He whines that nothing’s “like Mum does it.” Of course it isn’t. His mum’s retired, has free time, no deadlines or Zoom calls. I’m constantly racing the clock. But I *try*. Yesterday, I spent two hours cooking, and he complained the roast potatoes “weren’t crispy enough.”

Funny how he’s in no rush to handle his own responsibilities. The hallway bulb’s been out for three weeks. The toilet’s leaking—no big deal. But dust on the shelf? A national emergency.

Once, I snapped and offered a compromise: I’d quit my job and become the perfect housewife. Cook, clean, press his shirts. But then he’d have to cover *all* the bills.

His response?
“Why should I foot the bill for you to sit at home?”

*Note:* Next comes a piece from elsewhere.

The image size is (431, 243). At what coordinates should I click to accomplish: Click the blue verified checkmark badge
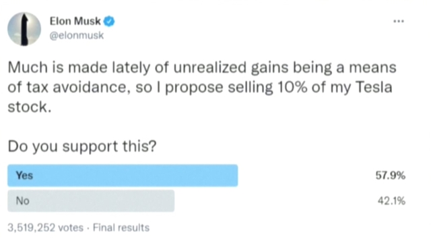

So, he wants a flawless wife—without lifting a finger himself. One who works, cleans, cooks, smiles, and thanks him for the privilege of sharing his space. And if not? Divorce. Apparently, he “doesn’t see another way.”

Well, I don’t see a reason to stay. Love isn’t slavery. I’ll compromise—but I won’t erase myself. I’m not his maid, his unpaid chef, or a topic for his mother’s critique. I’m a woman. And I deserve respect—not scolding from a husband who still clings to his mum’s apron strings.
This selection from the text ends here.